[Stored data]
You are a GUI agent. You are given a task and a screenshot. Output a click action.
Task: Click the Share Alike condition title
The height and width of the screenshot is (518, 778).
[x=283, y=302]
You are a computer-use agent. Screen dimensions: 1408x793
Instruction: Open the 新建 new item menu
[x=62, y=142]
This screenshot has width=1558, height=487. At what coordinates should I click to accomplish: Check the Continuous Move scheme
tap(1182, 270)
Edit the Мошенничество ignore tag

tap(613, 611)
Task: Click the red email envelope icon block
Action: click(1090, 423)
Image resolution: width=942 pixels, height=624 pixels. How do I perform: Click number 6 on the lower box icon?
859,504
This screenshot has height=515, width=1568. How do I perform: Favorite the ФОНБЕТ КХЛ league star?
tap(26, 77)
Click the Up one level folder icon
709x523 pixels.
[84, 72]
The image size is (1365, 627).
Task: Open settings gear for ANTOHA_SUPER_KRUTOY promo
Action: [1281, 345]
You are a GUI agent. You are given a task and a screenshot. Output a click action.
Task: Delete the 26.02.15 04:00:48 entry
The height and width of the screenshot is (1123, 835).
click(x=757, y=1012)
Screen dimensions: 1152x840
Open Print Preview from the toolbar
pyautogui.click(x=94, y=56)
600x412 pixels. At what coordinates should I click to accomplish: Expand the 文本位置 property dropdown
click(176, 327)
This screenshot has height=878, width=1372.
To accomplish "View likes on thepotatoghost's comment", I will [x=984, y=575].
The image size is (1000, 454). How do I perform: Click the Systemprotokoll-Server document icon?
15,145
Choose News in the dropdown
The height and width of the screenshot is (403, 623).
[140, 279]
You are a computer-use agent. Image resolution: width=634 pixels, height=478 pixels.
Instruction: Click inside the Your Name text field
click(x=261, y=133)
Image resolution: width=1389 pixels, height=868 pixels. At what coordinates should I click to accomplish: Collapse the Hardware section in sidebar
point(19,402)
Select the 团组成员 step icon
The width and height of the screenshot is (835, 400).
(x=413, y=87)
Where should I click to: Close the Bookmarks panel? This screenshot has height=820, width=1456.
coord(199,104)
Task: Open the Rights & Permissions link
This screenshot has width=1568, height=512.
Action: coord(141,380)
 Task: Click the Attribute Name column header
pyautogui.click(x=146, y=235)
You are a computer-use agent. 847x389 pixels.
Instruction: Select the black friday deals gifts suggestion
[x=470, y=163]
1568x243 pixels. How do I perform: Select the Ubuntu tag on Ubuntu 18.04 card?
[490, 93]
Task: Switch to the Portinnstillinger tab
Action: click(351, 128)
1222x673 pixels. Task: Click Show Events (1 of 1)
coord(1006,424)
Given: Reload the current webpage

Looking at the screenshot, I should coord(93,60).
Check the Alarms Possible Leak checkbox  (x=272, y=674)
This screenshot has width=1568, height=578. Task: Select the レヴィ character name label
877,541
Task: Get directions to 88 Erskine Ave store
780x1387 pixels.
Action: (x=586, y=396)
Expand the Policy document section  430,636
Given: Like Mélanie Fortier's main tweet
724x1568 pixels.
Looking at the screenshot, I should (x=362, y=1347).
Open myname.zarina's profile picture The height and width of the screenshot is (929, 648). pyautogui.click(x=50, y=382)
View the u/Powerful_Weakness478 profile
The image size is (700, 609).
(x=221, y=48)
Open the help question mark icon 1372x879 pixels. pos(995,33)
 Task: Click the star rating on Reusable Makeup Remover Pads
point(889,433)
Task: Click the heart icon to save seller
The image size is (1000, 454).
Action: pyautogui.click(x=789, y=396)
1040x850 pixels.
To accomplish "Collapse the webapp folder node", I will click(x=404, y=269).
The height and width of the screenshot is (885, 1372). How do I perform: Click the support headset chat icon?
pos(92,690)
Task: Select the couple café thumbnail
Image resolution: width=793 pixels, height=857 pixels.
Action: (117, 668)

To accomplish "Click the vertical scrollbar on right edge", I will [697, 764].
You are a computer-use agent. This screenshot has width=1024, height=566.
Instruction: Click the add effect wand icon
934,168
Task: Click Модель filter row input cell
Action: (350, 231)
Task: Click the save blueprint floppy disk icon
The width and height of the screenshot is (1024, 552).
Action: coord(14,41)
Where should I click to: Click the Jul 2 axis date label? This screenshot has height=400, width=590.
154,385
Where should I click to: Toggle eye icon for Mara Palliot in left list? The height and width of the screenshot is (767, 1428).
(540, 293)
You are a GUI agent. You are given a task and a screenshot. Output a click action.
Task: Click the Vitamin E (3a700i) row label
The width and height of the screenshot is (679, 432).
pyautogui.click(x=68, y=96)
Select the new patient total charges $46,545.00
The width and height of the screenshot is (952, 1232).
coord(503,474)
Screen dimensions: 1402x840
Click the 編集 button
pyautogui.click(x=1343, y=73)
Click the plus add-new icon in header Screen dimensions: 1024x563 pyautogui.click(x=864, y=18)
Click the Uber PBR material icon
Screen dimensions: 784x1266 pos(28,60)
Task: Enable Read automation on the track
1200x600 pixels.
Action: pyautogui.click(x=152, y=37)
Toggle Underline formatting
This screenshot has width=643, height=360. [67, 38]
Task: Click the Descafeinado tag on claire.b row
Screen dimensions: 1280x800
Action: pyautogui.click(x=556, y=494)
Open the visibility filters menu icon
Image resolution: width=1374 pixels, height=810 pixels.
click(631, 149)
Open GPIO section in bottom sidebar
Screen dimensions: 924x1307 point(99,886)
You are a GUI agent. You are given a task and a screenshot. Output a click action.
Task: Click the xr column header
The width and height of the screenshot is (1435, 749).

What the exercise asks → Tally up the lines holding the string "will" in the data above, and respond with nothing but the number.

Answer for the task → 3